Dataset rows
====================
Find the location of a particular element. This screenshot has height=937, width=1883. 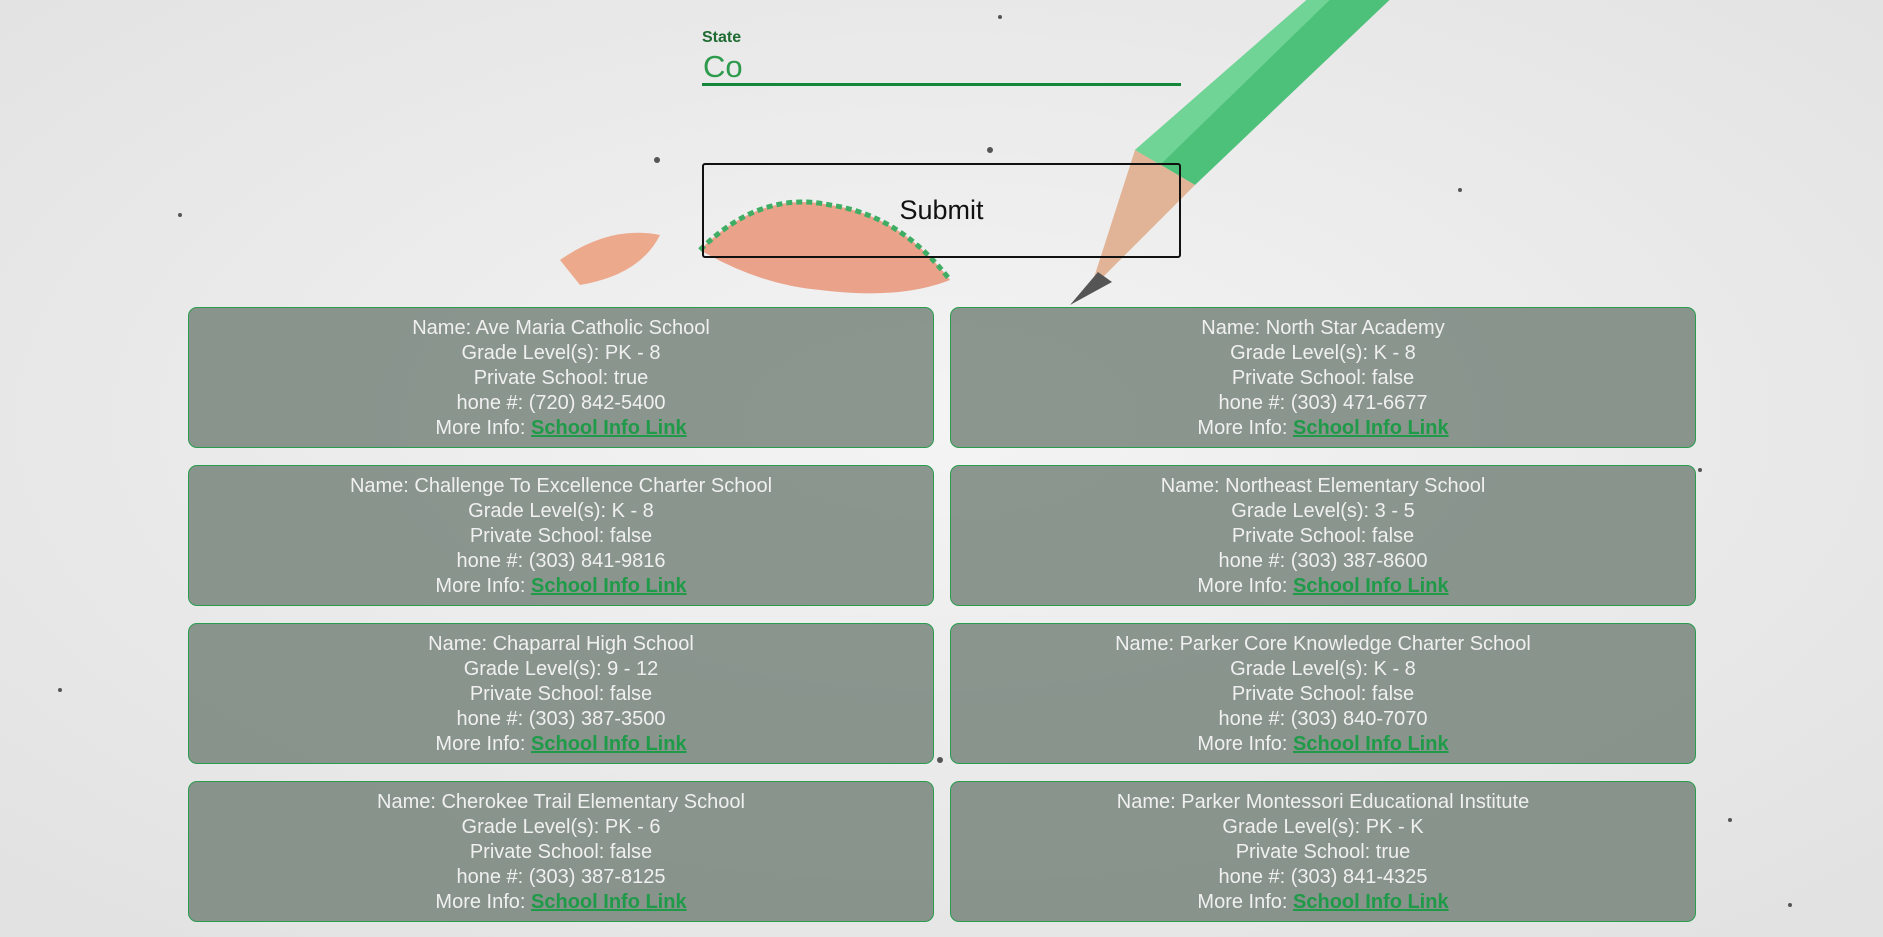

school-name: Challenge To Excellence Charter School is located at coordinates (594, 486).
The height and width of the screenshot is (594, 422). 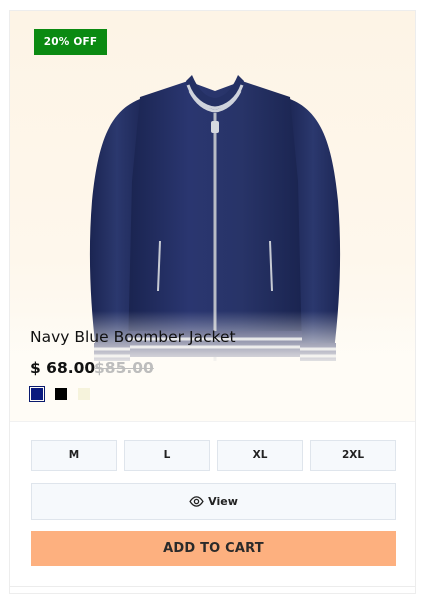 What do you see at coordinates (214, 548) in the screenshot?
I see `add-to-cart-button: ADD TO CART` at bounding box center [214, 548].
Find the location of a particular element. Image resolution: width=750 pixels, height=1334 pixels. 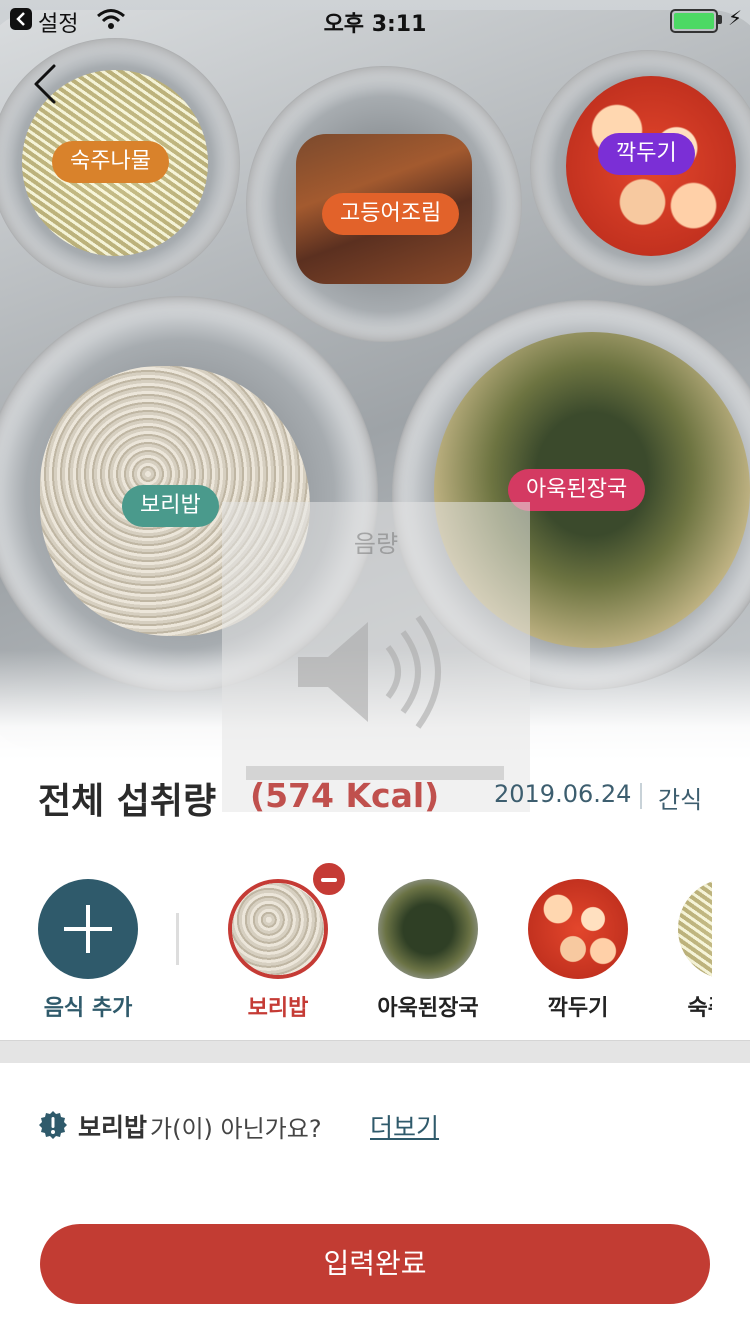

tag-sprouts: 숙주나물 is located at coordinates (110, 162).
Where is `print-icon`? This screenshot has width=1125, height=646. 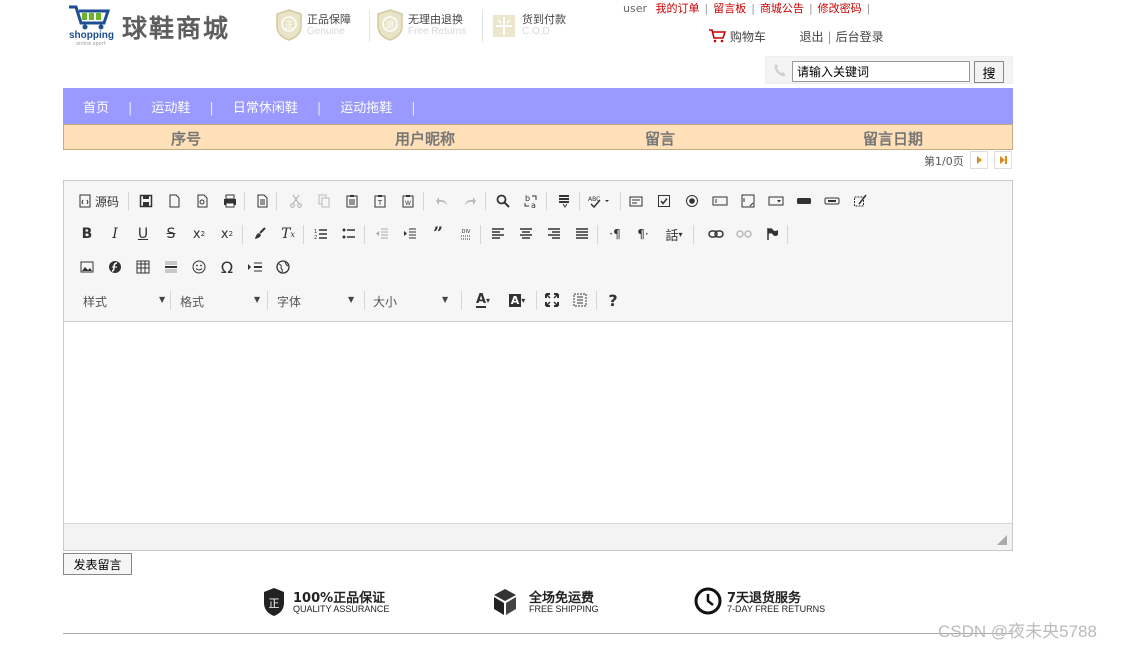
print-icon is located at coordinates (230, 201).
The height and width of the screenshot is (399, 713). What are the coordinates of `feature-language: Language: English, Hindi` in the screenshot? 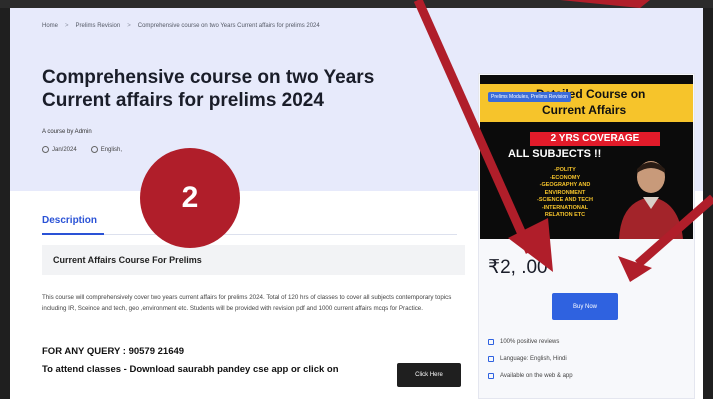 It's located at (528, 359).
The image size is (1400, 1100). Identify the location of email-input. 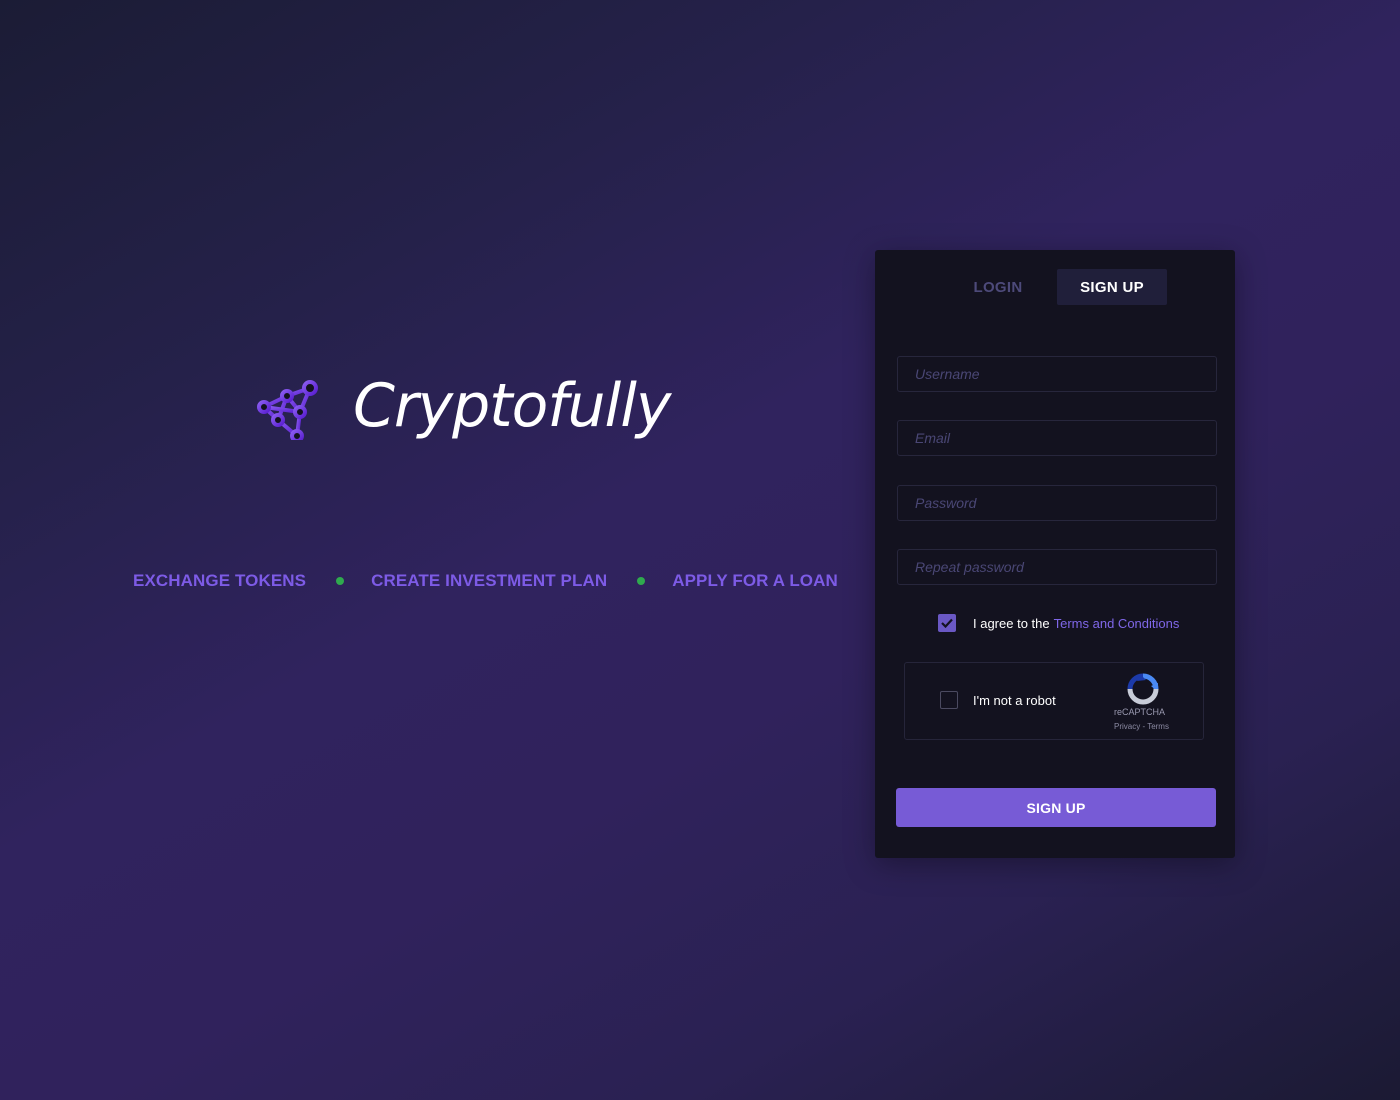
(1057, 438).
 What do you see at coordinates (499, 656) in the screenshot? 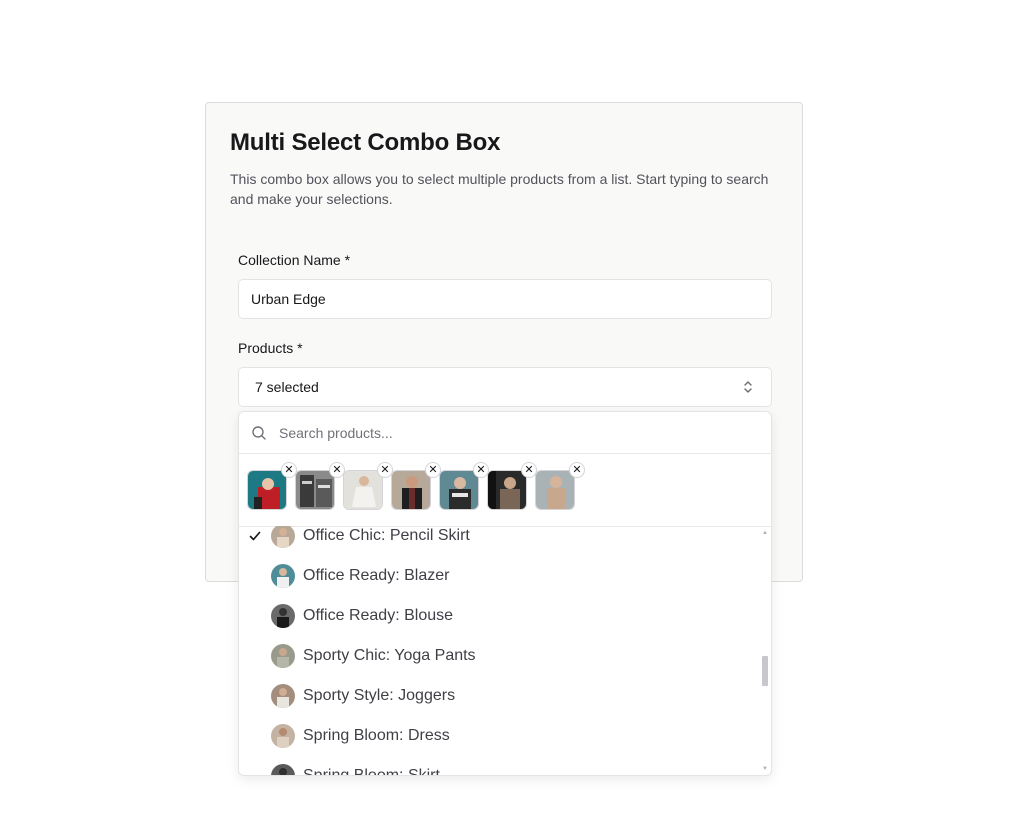
I see `list-item-option: Sporty Chic: Yoga Pants` at bounding box center [499, 656].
====================
> YOUR TASK
Reproduce word for word the rows starting at the line containing "The image size" and ending at the last of the rows, with the pictures left out.

> OUTPUT BELOW
The image size is (1400, 1100). Identify the location of email-input. 
(1057, 438).
 What do you see at coordinates (499, 656) in the screenshot? 
I see `list-item-option: Sporty Chic: Yoga Pants` at bounding box center [499, 656].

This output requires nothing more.